◆ STUDY TEXT ◆

————————

The Jerry Jones Problem: Why Sales Managers Who Still Sell Suppress Team Performance

Today’s newsletter is my January column in the LBM Journal magazine.

Jerry Jones isn’t a cowboy; he’s a salesman. He’s a dealmaker, a gambler, and a showman. He’s the only NFL owner with a weekly radio show—just one aspect of his omnichannel approach to staying in the spotlight. As he once put it: “The Cowboys are a soap opera 365 days a year. When it gets slow, I stir it up… That controversy is good.”

If that’s the scoreboard, Jerry Jones is winning. The Dallas Cowboys are the world’s most successful sales-and-marketing machine.

He’s also the only owner in major American sports who hired himself as General Manager. As a GM, Jones’ Cowboys are the only team in the NFC to have failed to make a conference championship game in the new century. Jones would have fired anyone else for such poor performance, but the truth is he’s too distracted to notice. His competing priorities—the oil-and-gas entrepreneur; the NFL owner; the NFL GM—are hard to miss. In October, Jones spoke to The Wall Street Journal about the value of natural gas: “There’s $100 billion present value with gas out there. That’s why I’m talking to you on the telephone rather than trying to fix our defense with the Dallas Cowboys.”

And that’s the point. Jerry is selling when he should be managing—just like many LBM sales managers who still sell on the side. It’s a recipe for underperformance.

Artwork created with DALL·E, guided by Bradley Hartmann

Here are three reasons why.

1. Two Full-Time Jobs, One Person
Moment to moment, every salesperson allocates their time across four buckets:

  • Selling: Putting themselves in a position to hear “no.”
     
  • Account management: Maintaining existing customers.
     
  • Customer service: Problem-solving.
     
  • ATOS: All The Other Stuff.

This is where most sales reps fail, spending far too little time actually selling. But a sales manager who also sells must make all four choices for themselves—and for every rep they oversee.

Suppose sales are down. Should the manager start dialing for dollars? Or diagnose why reps are underperforming and coach them up? A dual-role leader risks becoming a distracted player and a mediocre coach. And if the sales manager isn’t coaching and holding reps accountable… who is?

————————

◆ TASK DIRECTIONS ◆
In the column on sales managers who still sell, what makes Jerry Jones the only owner of his kind in major American sports?

◆ GIVEN MATERIAL ◆

————————

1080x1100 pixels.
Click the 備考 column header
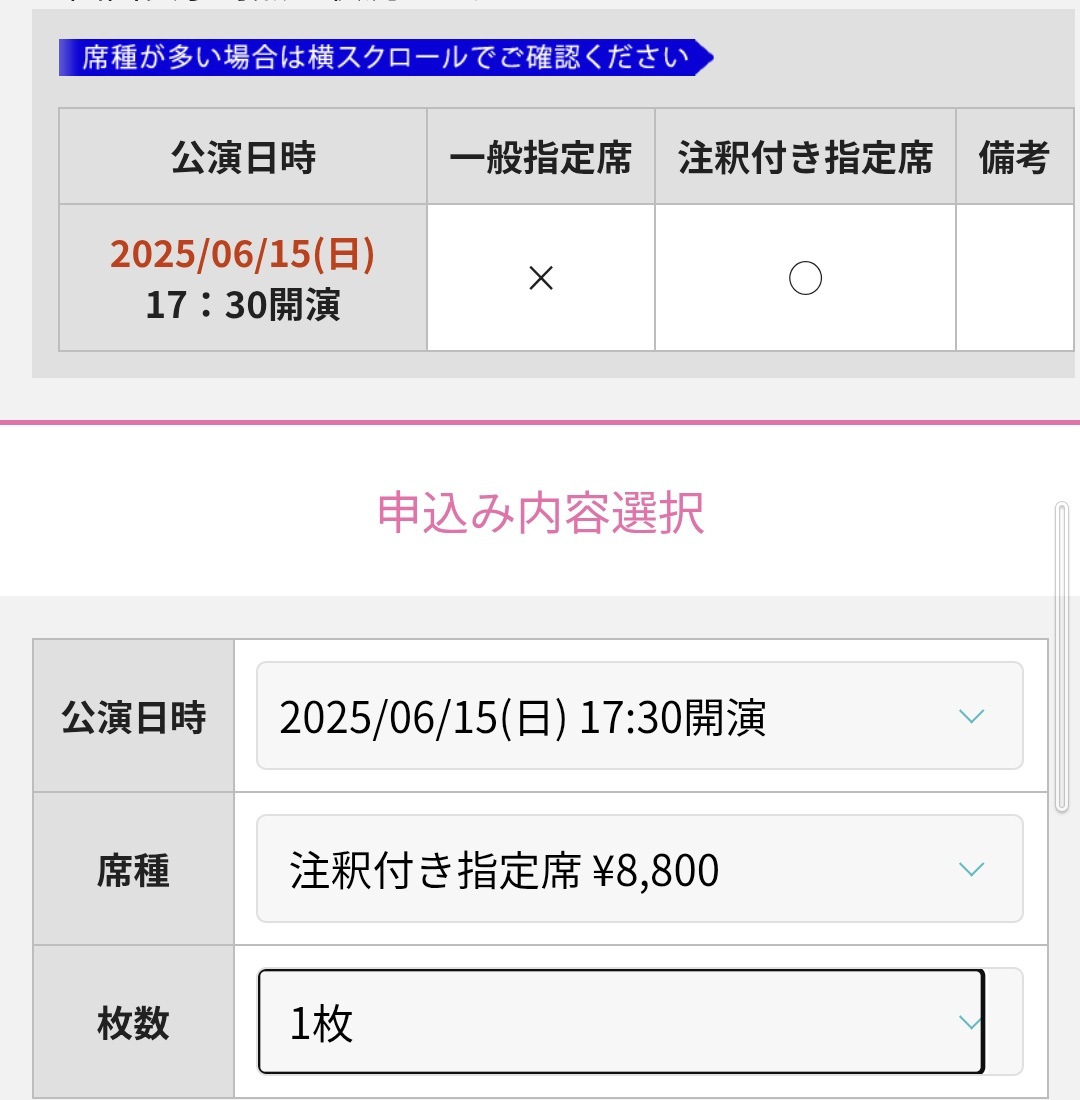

————————

◆ EXERCISE RESULT ◆
He hired himself as General Manager.